> TO DO: Tell me how many lines of the entries below include the string "agent", and give only the number.

——

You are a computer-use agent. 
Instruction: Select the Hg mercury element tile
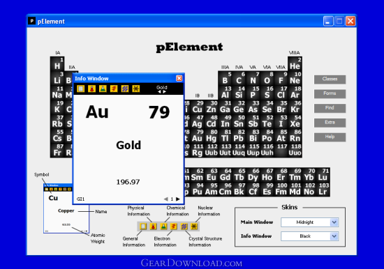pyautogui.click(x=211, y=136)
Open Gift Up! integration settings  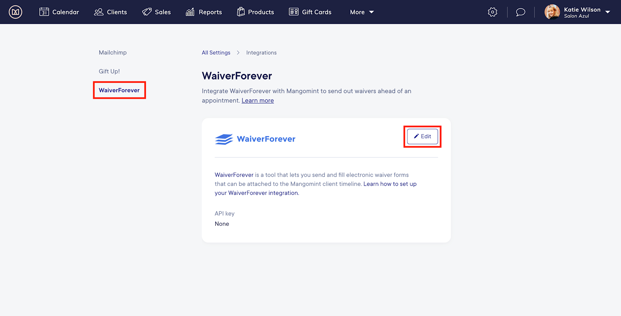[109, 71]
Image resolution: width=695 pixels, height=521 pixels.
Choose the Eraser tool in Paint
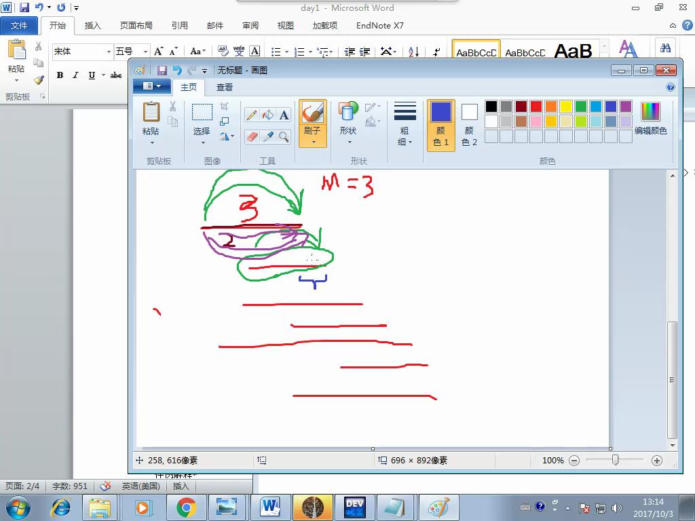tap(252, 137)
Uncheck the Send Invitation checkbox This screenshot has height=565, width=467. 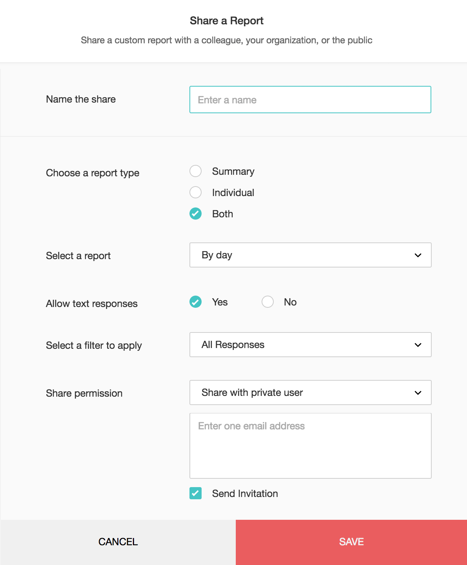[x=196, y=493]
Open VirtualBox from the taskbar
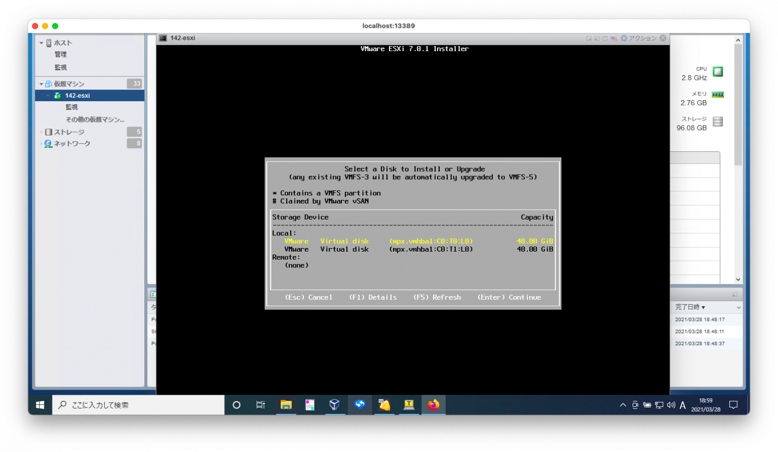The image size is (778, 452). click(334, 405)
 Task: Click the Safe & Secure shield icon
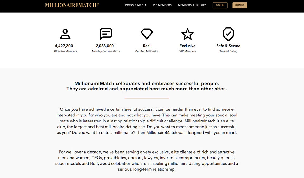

——

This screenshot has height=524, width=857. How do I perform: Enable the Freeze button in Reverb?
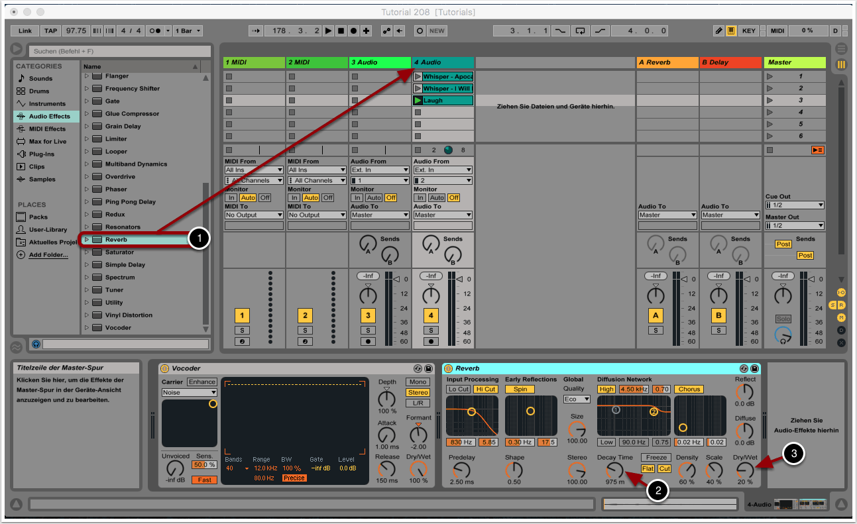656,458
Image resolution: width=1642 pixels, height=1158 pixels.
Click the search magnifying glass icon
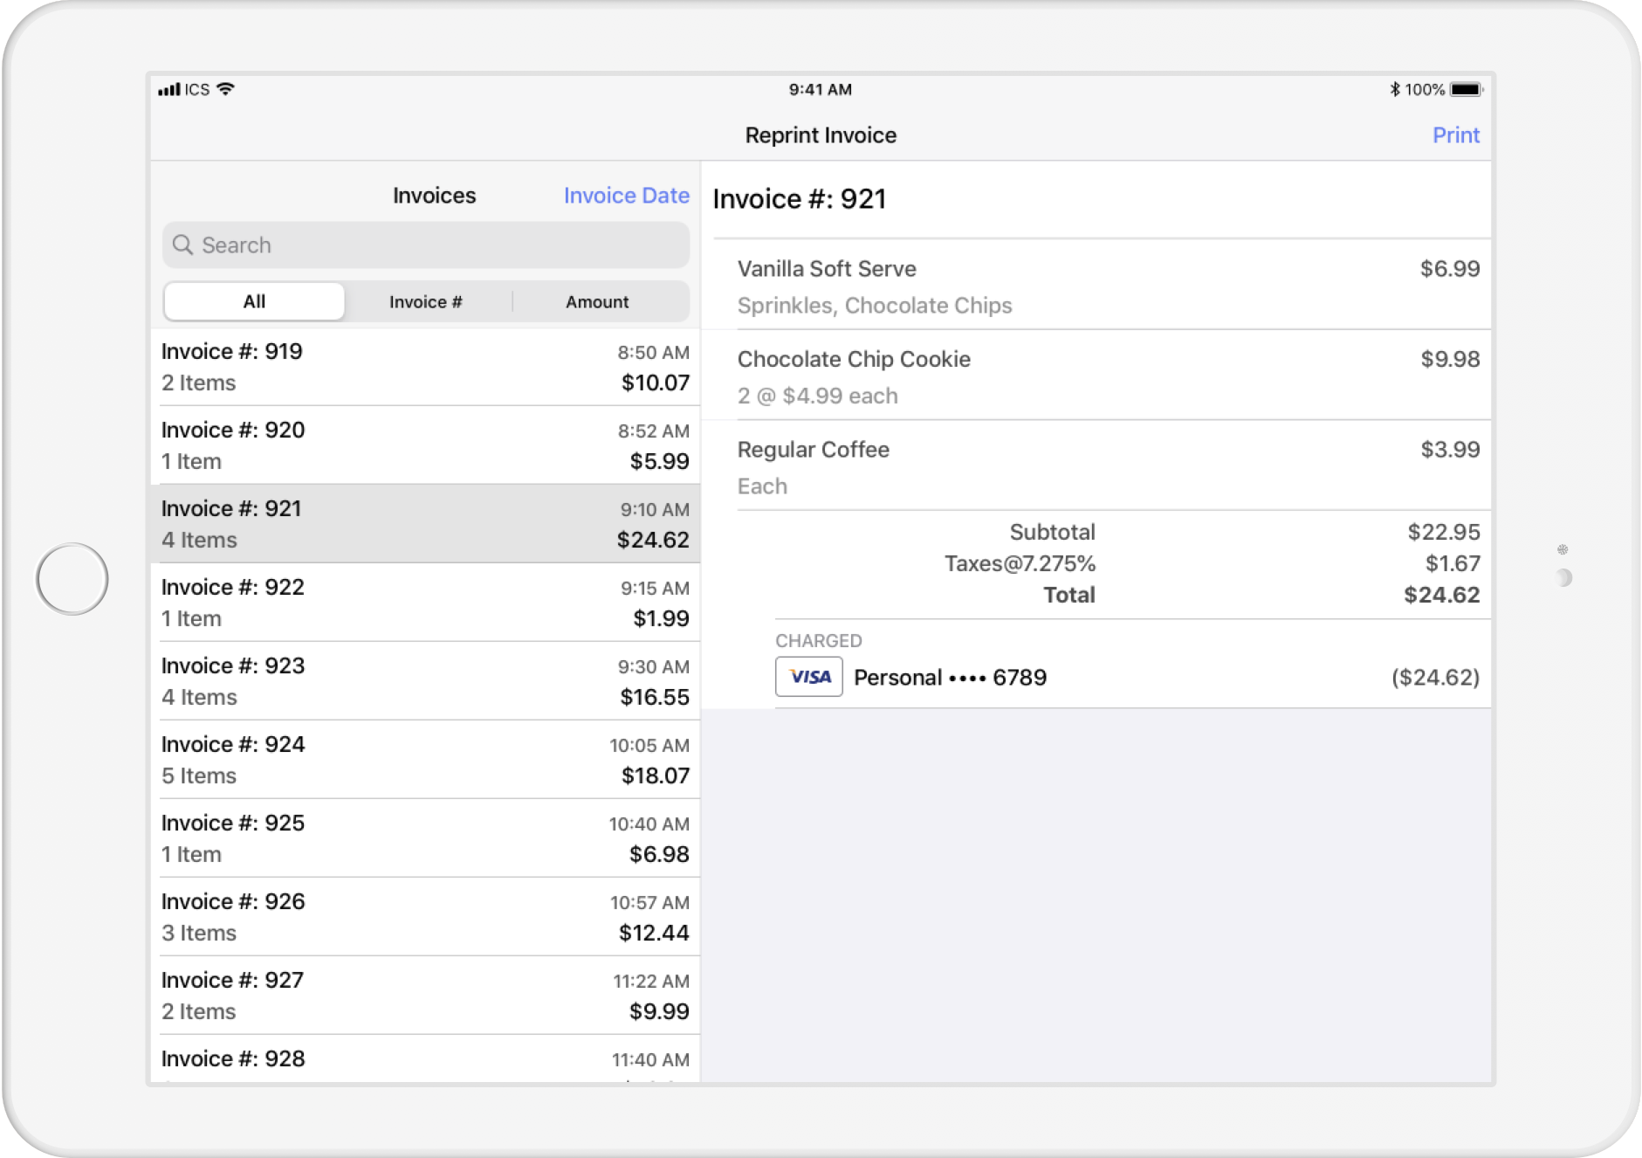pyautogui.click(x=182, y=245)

——

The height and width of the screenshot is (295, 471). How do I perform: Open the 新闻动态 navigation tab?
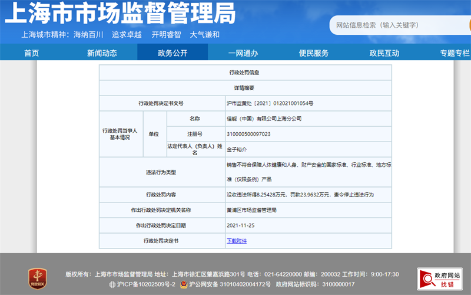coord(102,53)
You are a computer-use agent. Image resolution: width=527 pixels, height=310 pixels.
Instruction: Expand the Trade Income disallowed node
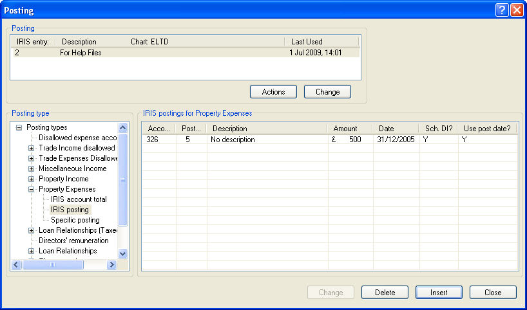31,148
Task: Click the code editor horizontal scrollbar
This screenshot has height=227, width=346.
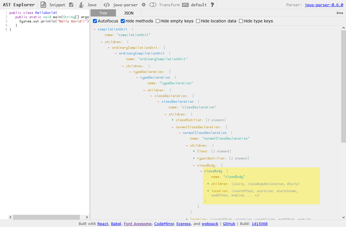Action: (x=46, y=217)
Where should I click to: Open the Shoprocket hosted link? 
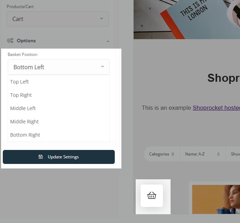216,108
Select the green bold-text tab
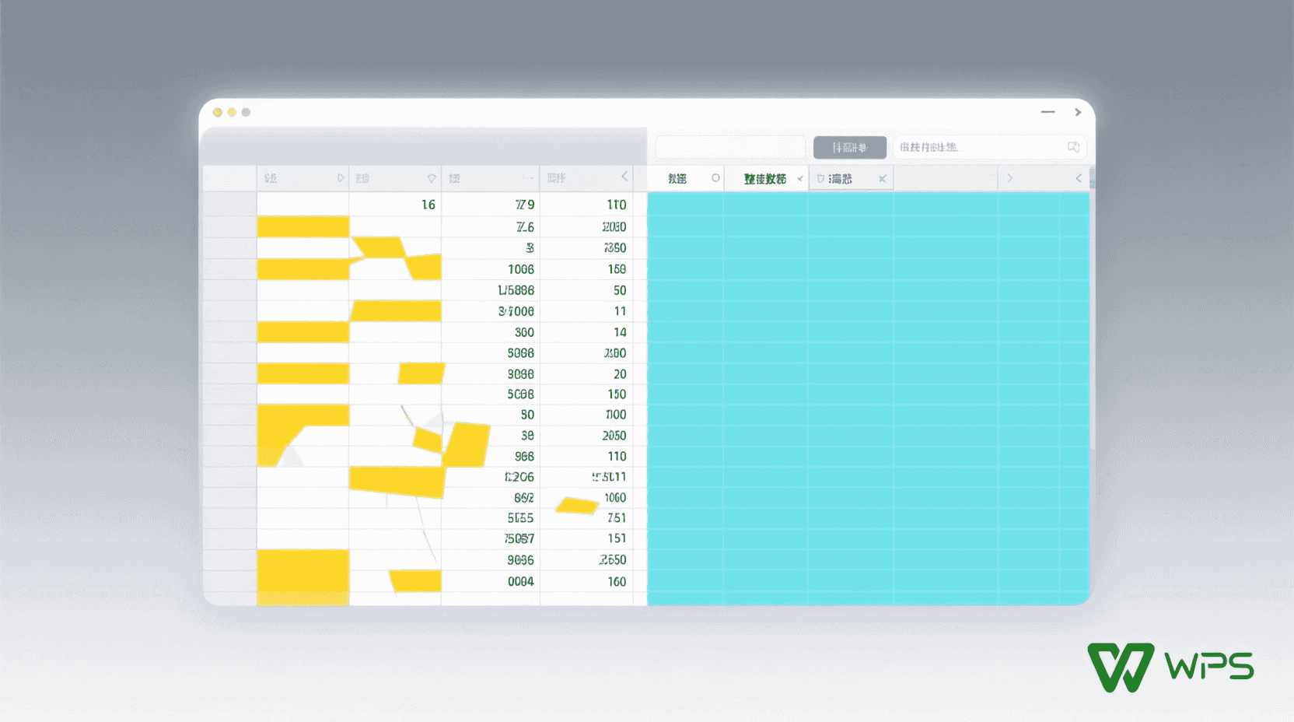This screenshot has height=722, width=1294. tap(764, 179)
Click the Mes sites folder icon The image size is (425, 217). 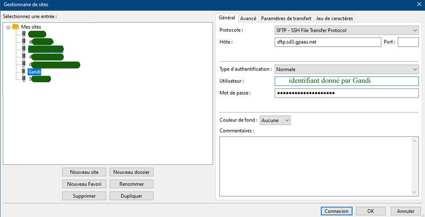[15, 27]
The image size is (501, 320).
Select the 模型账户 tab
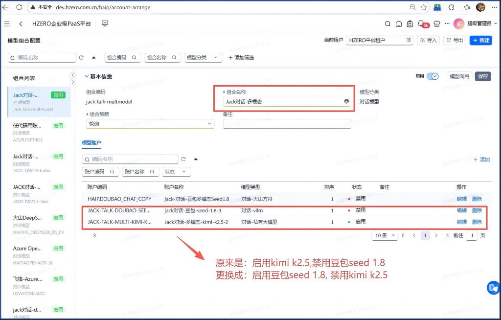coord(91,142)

——

> FINAL ANSWER: 2